**Material shown:**
———
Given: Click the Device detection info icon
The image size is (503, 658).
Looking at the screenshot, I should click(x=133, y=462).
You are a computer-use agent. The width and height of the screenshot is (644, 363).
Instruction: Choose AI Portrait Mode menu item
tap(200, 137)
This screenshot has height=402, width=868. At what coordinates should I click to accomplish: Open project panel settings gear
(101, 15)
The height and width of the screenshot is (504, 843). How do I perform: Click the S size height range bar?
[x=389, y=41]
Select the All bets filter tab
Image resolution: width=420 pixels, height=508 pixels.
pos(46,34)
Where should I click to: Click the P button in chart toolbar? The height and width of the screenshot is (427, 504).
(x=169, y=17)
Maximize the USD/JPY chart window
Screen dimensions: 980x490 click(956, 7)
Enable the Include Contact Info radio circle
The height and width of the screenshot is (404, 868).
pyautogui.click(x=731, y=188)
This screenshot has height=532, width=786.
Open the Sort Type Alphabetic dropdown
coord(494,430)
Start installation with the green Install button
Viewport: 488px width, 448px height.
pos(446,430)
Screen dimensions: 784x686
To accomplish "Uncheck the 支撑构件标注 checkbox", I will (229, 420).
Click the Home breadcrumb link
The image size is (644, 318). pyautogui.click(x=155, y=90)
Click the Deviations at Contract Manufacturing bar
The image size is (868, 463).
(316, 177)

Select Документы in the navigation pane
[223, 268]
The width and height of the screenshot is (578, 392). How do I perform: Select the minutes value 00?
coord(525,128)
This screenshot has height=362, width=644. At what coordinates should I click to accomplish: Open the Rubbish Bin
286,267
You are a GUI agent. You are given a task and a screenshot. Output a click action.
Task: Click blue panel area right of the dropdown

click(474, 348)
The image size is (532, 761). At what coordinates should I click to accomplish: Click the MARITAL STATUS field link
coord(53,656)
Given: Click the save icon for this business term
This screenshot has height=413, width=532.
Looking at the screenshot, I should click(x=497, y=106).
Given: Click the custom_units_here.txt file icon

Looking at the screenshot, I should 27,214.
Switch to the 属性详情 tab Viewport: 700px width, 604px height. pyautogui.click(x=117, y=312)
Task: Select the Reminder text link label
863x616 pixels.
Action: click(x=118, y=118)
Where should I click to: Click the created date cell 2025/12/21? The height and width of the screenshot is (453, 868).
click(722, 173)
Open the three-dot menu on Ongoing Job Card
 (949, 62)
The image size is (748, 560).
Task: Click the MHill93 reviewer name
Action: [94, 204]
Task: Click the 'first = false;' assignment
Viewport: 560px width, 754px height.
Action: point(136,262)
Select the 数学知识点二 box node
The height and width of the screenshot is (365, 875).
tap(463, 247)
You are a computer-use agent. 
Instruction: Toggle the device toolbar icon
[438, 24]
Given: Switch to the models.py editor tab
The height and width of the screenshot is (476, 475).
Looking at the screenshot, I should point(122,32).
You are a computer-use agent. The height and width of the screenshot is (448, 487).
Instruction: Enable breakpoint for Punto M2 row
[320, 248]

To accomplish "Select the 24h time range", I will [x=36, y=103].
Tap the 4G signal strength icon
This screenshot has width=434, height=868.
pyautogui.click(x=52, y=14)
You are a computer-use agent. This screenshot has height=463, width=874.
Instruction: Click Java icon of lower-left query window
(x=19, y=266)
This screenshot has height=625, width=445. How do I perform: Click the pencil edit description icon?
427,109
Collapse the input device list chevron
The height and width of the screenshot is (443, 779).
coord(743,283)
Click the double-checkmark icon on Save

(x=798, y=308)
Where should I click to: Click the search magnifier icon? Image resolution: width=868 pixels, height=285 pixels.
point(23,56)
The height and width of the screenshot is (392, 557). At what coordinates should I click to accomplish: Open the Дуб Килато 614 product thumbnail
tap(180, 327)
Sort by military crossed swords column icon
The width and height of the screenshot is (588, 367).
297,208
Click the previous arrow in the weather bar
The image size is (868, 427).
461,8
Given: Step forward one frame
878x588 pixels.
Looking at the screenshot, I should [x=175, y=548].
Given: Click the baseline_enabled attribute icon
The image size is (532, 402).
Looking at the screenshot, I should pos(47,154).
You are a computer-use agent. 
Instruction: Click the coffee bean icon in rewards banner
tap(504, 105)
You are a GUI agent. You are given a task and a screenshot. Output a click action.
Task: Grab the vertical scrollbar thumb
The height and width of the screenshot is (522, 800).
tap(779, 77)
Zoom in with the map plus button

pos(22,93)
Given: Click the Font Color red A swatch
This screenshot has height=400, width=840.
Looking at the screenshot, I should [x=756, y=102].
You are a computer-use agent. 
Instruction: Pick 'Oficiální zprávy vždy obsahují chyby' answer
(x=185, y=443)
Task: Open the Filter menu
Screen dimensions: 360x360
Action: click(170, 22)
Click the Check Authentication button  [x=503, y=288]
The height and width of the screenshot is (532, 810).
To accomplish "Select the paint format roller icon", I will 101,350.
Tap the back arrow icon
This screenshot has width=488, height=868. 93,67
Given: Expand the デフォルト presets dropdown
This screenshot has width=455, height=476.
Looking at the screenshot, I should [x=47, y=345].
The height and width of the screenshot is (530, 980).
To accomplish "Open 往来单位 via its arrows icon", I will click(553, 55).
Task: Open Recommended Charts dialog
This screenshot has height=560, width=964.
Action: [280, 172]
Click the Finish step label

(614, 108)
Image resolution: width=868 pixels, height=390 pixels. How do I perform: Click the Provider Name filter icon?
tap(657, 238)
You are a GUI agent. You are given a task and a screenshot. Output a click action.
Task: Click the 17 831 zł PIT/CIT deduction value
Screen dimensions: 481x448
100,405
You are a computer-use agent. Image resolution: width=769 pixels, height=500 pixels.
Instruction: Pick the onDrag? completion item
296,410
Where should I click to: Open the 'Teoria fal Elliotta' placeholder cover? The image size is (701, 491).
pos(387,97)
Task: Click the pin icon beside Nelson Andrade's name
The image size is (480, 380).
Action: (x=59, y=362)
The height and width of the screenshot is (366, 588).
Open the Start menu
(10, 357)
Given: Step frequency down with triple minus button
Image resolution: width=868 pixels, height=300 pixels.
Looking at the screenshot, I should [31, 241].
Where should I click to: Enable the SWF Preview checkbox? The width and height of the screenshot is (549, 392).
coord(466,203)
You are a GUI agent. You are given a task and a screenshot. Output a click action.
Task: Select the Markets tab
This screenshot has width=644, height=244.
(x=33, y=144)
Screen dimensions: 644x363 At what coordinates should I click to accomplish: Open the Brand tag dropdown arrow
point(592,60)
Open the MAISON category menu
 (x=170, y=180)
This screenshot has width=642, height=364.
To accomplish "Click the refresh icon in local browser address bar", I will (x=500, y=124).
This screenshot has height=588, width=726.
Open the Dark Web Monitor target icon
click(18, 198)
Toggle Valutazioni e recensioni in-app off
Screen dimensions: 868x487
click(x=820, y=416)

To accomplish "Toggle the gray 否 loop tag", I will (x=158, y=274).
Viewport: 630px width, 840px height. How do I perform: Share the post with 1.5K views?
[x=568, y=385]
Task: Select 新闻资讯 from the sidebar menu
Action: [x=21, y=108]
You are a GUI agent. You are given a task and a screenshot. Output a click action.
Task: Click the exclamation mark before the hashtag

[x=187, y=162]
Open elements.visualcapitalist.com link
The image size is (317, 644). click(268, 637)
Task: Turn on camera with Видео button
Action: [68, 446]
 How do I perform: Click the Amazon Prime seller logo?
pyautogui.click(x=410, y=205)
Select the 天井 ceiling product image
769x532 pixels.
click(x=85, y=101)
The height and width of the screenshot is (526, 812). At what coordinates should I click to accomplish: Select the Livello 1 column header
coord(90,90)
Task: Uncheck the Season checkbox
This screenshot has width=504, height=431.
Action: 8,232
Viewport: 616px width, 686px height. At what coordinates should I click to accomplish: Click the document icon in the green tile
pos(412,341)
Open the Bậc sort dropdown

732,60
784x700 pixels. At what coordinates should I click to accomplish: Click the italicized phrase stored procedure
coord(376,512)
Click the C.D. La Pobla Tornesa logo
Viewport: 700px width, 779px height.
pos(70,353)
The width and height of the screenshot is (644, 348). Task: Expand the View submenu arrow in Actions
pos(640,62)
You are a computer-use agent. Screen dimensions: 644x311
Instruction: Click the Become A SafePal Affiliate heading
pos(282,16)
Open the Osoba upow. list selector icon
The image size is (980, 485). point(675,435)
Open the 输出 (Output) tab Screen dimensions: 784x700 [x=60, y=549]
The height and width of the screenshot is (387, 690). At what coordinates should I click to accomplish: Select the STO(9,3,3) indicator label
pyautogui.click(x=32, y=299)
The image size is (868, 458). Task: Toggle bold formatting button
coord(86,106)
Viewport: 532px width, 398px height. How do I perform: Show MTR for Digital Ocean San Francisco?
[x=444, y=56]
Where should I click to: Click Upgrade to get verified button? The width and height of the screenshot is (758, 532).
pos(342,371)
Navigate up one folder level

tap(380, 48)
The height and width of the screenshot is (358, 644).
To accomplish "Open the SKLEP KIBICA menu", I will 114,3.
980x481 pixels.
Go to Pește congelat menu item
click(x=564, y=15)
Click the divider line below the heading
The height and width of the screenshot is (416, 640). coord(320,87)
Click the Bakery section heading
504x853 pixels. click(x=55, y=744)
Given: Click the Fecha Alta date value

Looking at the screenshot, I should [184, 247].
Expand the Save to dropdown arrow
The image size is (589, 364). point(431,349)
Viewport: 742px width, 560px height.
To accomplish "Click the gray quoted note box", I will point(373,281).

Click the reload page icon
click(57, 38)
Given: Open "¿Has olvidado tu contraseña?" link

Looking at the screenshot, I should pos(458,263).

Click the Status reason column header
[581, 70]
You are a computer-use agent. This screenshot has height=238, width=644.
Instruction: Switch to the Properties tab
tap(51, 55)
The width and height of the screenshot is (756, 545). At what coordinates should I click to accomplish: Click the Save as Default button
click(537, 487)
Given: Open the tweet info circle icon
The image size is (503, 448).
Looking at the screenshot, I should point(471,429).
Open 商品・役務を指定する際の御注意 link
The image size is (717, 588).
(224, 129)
———
**What is expected:**
If a line above contains the word "gray", it counts; state how many lines count, and nothing more.

**Worked solution:**
2